Table 14–9 lists the instruction sets for all versions of the coprocessor. It also lists the number of clocking periods required to execute each instruction. Execution times are listed for the 8087, 80287, 80387, 80486, 80487, and Core2. (The timings for the Pentium through the Pentium 4 are the same because the coprocessor is identical in each of these microprocessors.) To determine the execution time of an instruction, the clock time is multiplied times the listed execution time. The FADD instruction requires 70–143 clocks for the 80287. Suppose that an 8 MHz clock is used with the 80287. The clocking period is 1/8 MHz, or 125 ns. The FADD instruction requires between 8.75 μs and 17.875 μs to execute. Using a 33 MHz (33 ns) 80486DX2, this instruction requires between 0.264 μs and 0.66 μs to execute. On the Pentium the FADD instruction requires from 1–7 clocks, so if operated at 133 MHz (7.52 ns), the FADD requires between 0.00752 μs and 0.05264 μs. The Pentium Pro through the Core2 are even faster than the Pentium. For example, in a 3 GHz Pentium 4, which has a clock period of 0.333 ns, the FADD instruction requires between 0.333 ns and 2.333 ns to execute.

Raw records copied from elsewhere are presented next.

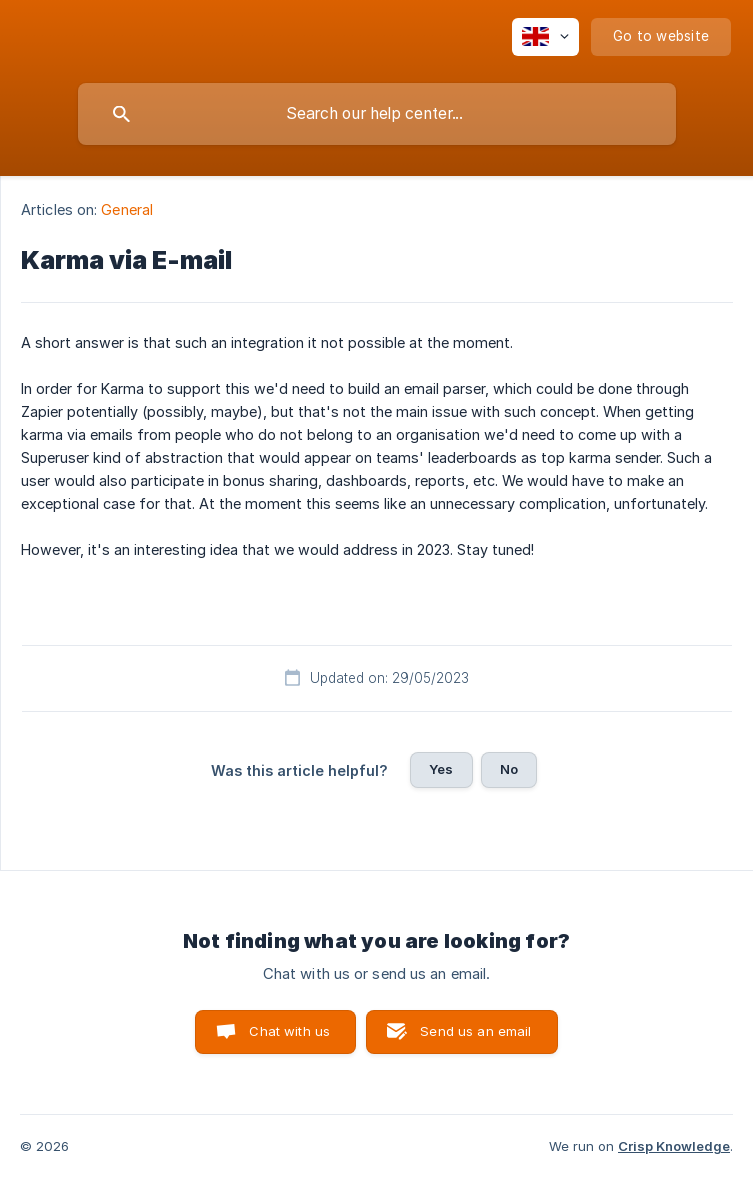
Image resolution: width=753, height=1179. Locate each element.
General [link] (127, 209)
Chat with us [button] (289, 1031)
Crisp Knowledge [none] (674, 1146)
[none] (545, 37)
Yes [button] (441, 769)
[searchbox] (377, 114)
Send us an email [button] (475, 1031)
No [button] (509, 769)
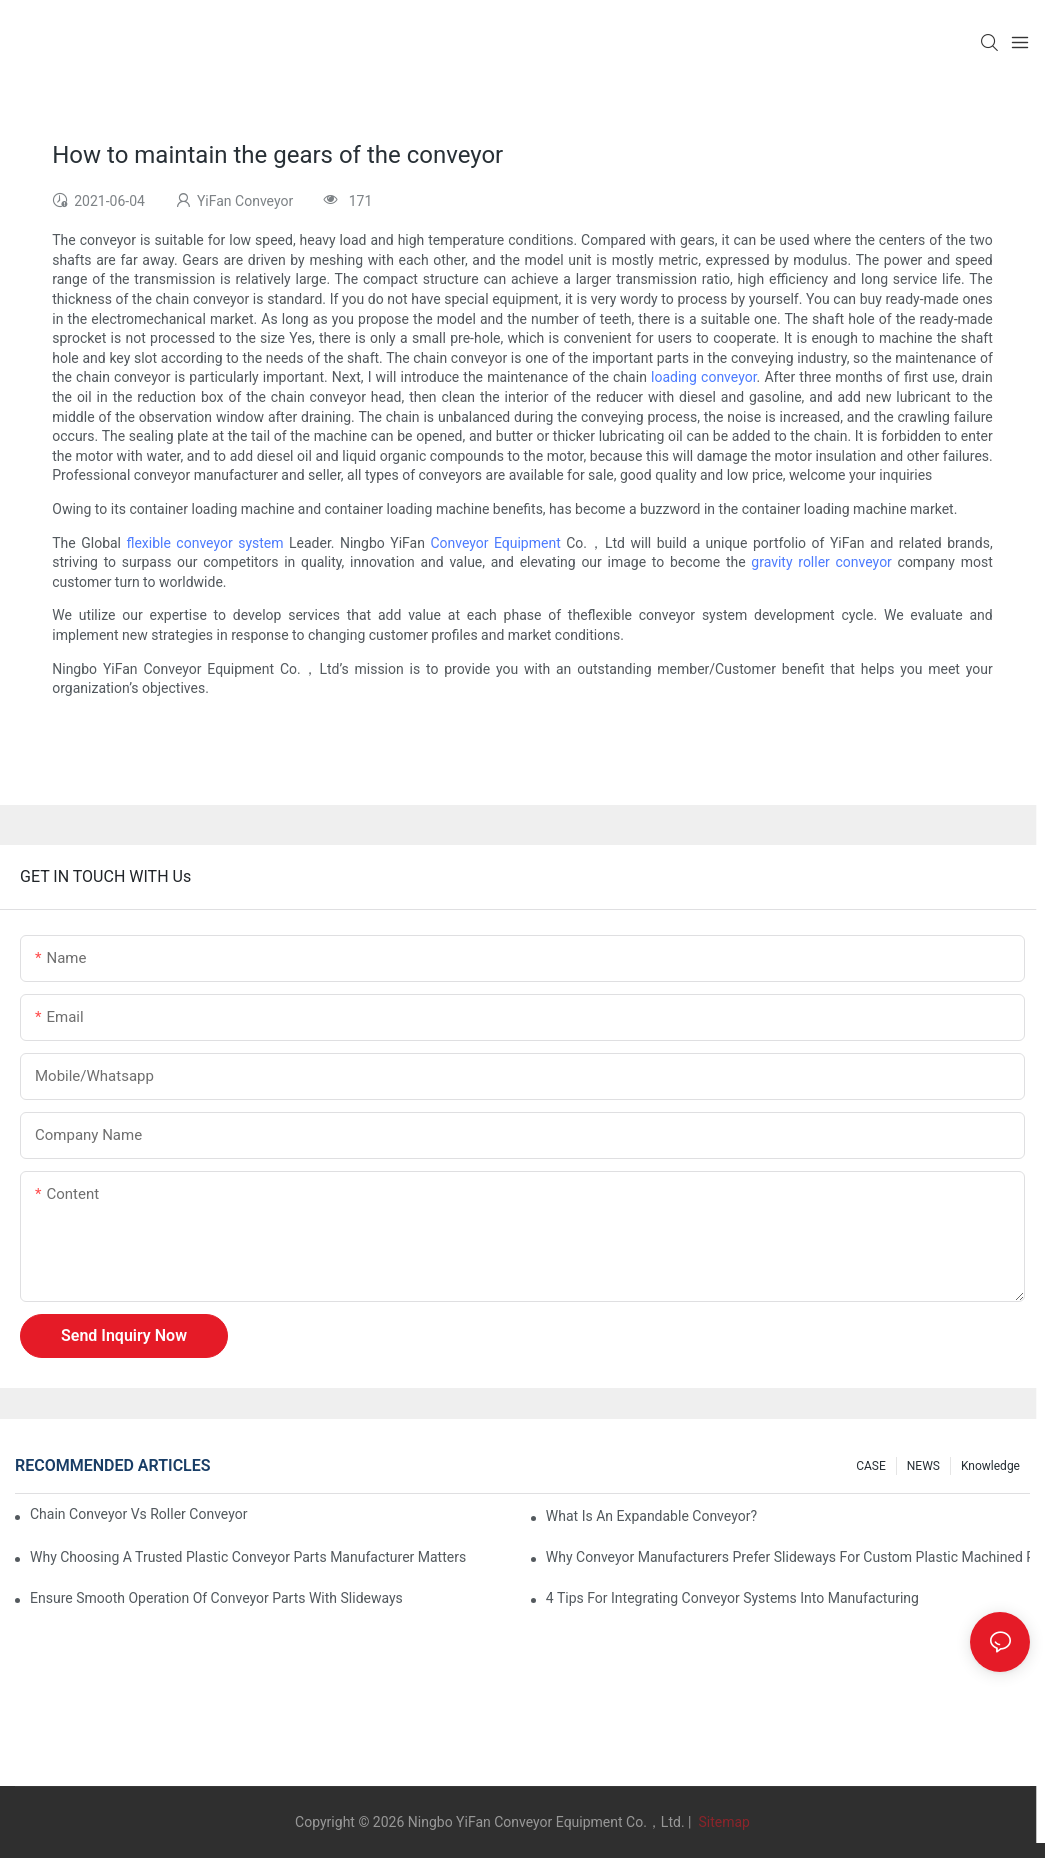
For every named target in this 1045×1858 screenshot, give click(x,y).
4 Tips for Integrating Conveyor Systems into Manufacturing (732, 1598)
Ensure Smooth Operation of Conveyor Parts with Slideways (216, 1598)
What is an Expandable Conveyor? (651, 1516)
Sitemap (722, 1822)
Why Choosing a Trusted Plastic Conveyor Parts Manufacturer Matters (248, 1557)
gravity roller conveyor (821, 562)
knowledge (990, 1466)
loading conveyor (704, 377)
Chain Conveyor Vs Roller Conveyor (138, 1514)
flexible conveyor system (204, 543)
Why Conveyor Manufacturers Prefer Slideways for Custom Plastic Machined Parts (788, 1557)
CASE (871, 1466)
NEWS (923, 1466)
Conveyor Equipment (495, 543)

Table 14–9 uses some shorthand notations to represent the displacement that may or may not be required for an instruction that uses a memory-addressing mode. It also uses the abbrevi- ation mmm to represent a register/memory addressing mode and uses rrr to represent one of the floating-point coprocessor registers ST(0)–ST(7). The d (destination) bit that appears in some instruction opcodes defines the direction of the data flow, as in FADD ST,ST(2) or FADD ST(2),ST. The d bit is a logic 0 for flow toward ST, as in FADD ST,ST(2), where ST holds the sum after the addition; and a logic 1 for FADD ST(2),ST, where ST(2) holds the sum.

Also note that some instructions allow a choice of whether a wait is inserted. For example, the FSTSW AX instruction copies the status register into AX. The FNSTSW AX instruction also copies the status register to AX, but without a wait.